Rachel Reeves was in her element at the annual meeting of the International Monetary Fund in Washington last week.
As she patrolled the corridors of the IMF’s HQ in a pale blue trouser suit, I watched as she was regularly stopped by central bankers and finance officials from across the globe, all keen to get selfies with Britain’s first female Chancellor.
At one point, she even posed against a balustrade on the balcony overlooking the capacious main hall as admirers, both male and female, took their snaps.
None of her recent Tory predecessors such as Jeremy Hunt or Philip Hammond attracted anything like the same level of attention.
Chancellor Rachel Reeves with, from left, Canadian finance minister Chrystia Freeland, US treasury secretary Janet Yellen and ECB president Christine Lagarde
And out of sight of the media, Reeves engaged in some discreet economic diplomacy with US treasury secretary Janet Yellen – her role model – and schmoozed the IMF’s managing director Kristalina Georgieva.
As one of the team accompanying the Chancellor explained, she was ‘rolling the pitch’, softening up the relevant people for the tax-raising measures to be announced in this week’s Budget.
And yesterday it all paid off.
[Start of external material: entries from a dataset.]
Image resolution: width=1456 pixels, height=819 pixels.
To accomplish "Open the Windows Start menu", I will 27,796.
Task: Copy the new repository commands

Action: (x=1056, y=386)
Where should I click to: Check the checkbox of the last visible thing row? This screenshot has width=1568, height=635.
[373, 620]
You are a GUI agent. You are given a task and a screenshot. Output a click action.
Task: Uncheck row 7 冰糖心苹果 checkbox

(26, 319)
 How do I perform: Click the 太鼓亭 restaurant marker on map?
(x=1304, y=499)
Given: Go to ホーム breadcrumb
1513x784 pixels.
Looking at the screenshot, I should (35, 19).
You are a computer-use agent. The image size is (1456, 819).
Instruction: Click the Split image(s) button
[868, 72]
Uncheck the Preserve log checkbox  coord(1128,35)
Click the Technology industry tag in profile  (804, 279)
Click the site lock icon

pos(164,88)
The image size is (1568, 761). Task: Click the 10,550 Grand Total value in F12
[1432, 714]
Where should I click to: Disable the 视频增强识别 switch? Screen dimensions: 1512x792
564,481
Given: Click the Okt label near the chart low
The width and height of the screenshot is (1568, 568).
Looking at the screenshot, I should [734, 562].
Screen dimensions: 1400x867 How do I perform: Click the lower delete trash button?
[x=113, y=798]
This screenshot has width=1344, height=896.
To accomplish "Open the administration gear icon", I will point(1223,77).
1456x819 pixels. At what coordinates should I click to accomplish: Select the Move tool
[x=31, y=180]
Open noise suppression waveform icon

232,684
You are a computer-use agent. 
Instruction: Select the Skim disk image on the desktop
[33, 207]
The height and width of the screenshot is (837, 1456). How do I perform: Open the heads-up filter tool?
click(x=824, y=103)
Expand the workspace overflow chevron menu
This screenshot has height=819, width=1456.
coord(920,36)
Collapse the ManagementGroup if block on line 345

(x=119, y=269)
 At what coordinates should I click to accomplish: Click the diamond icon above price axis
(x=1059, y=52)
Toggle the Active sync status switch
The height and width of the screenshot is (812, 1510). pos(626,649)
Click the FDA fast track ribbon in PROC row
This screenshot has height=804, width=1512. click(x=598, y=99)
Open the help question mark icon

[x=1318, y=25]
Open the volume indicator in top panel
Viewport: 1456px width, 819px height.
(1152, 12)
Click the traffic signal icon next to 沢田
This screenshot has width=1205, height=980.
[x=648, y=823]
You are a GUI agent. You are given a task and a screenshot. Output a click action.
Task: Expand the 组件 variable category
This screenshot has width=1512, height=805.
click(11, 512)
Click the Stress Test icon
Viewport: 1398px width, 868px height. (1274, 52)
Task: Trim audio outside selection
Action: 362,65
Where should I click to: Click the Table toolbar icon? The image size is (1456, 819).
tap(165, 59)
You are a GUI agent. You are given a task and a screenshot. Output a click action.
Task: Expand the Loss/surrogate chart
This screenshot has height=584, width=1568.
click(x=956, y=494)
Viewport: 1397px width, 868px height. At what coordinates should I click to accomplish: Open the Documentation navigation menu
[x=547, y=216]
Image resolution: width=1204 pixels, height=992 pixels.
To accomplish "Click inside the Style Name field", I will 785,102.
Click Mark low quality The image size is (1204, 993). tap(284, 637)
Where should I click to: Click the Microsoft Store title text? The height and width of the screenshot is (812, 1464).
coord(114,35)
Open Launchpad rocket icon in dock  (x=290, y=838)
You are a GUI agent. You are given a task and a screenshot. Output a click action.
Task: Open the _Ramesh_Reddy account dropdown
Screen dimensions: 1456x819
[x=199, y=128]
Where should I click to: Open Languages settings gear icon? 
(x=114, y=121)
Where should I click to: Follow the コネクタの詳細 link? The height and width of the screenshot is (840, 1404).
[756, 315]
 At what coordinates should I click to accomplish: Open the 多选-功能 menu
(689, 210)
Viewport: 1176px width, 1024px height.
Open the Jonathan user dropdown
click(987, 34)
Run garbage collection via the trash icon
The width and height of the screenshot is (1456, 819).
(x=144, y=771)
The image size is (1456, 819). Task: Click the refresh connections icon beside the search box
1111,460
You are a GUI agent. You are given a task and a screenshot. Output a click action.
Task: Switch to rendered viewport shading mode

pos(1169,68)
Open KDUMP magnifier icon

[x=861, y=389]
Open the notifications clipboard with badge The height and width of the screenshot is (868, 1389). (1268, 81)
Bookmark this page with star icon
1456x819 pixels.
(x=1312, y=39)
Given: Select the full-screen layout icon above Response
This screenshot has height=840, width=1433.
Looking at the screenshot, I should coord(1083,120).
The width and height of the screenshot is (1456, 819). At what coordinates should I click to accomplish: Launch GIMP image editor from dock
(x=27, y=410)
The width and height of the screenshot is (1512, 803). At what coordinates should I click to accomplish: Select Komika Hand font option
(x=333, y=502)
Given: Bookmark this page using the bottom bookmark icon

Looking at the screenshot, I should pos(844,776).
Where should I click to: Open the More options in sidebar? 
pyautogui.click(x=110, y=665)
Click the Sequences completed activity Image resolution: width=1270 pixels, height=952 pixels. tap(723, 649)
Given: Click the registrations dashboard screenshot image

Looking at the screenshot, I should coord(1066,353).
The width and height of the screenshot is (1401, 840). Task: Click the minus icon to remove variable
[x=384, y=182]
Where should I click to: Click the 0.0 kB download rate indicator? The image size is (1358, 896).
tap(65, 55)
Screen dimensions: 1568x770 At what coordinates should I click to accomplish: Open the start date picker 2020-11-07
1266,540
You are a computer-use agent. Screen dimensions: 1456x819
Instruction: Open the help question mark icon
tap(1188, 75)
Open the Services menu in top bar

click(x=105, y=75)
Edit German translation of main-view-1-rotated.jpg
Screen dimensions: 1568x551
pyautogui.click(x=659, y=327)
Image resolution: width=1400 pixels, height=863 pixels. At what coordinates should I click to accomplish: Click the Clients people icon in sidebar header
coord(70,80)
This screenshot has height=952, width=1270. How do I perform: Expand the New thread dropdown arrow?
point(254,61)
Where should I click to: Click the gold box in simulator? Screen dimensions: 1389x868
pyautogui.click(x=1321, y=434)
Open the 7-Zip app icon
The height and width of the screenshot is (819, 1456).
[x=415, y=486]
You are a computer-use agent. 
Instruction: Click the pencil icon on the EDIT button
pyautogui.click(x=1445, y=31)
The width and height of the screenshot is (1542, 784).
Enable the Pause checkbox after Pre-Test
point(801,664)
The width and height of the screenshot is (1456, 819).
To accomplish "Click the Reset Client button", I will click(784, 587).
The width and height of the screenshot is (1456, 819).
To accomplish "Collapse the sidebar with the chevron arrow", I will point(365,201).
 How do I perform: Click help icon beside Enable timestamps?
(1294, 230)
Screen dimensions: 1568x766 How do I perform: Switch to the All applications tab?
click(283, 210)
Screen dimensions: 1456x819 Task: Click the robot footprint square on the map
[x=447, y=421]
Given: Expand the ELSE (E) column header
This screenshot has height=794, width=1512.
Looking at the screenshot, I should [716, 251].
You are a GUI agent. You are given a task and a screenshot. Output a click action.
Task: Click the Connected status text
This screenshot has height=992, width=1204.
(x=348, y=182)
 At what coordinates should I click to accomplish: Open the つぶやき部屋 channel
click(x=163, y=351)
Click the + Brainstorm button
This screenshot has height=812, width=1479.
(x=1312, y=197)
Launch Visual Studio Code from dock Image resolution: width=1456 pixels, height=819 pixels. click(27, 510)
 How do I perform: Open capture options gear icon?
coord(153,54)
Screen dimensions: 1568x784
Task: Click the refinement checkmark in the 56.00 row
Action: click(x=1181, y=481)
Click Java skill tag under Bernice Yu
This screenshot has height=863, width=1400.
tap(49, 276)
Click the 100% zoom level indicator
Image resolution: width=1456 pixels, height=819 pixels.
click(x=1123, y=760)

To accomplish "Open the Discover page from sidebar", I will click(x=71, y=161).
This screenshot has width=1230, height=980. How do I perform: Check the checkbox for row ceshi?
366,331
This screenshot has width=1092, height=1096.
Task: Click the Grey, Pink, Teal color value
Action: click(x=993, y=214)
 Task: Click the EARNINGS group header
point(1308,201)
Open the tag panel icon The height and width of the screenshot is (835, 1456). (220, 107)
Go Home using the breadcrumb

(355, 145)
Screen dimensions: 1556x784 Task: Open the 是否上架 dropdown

In a rare intervention, an IMF spokesman endorsed the Chancellor’s enormous £40billion tax hit saying it would boost growth ‘sustainably’ and observed that the new Budget rules showed the government was committed to bringing down the UK’s debts over the longer term.
The IMF’s uncharacteristically fulsome endorsement led the news bulletins on Radio 4’s flagship current affairs show Today, with the presenter announcing almost triumphantly: ‘The Chancellor Rachel Reeves has won the backing of the International Monetary Fund for yesterday’s Budget and its blockbuster increases in spending, taxation and borrowing.’
Not to be outdone, the BBC’s economics editor Faisal Islam described it as ‘helpful support to the Chancellor’.
Ms Reeves and Ms Yellen – her role model – at the annual meeting of the International Monetary Fund in Washington last week
Britain’s first female Chancellor patrolled the corridors of the IMF’s HQ in a pale blue trouser suit
As the global financial system’s economic enforcer, the IMF normally seeks to be studiously independent when it comes to domestic politics, so its comments amounted to an outrageous flouting of convention.
And such cheerleading was in stark contrast to the bleak assessment from the independent Institute for Fiscal Studies and a less than ringing endorsement by the Office for Budget Responsibility.
The money markets were also unimpressed. In the months since Sir Keir Starmer took office, the price of British government bonds, or gilt-edged stock, has dropped precipitately and the interest rate charged on them last night climbed to 4.43 per cent – a level which makes it the highest in the G7 club of rich Western nations.
Worryingly, the bond rate it now at a similar level to what it was at the time of the ‘Truss tantrum’ of two years ago.
The collapse in confidence in the pound and British government bonds that forced Liz Truss’s resignation as prime minister after just 49 days was in no small measure the result of the dressing down handed out to the then chancellor Kwasi Kwarteng by Ms Yellen and IMF officials.
The contrast between the IMF’s savaging of Truss and the effusive praise for Reeves’s Budget could not be sharper. It raises serious questions about the integrity and neutrality of the Washington-based institution.
Historically, the IMF has a reputation for enforcing strict budgetary discipline on its members. In 1976, it forced Jim Callaghan’s Labour government into humiliating cuts in public spending, a tighter monetary policy and higher interest rates in return for a loan.
But its normal strictures about budget deficits, borrowing and debt have been totally ignored when it comes to the latest Labour budget.
This may be because the IMF has become increasingly dominated by a European clique which appears to nurture a long-term animus against the UK – or at least the Tory party – for daring to leave the European Union.
Christine Lagarde, the IMF’s French managing director at the time of the 2016 EU referendum, claimed that Brexit would be ‘pretty bad, to very bad’ for Britain.
Meanwhile, the current managing director, Bulgarian-born economist Ms Georgieva, previously served as vice-president of the EU and most of the IMF’s top officials hail from the Continent.
The strength of the Brussels-leaning contingent in the Fund’s upper echelons has tended to shield stumbling European economies from the kind of direct intrusion suffered by the UK.
Reeves must be delighted to have received the imprimatur of the IMF for her first Budget. But its surprise intervention has failed to reassure the jumpy bond markets, placate the business sector or blunten the scepticism of Britain’s home-grown watchdogs.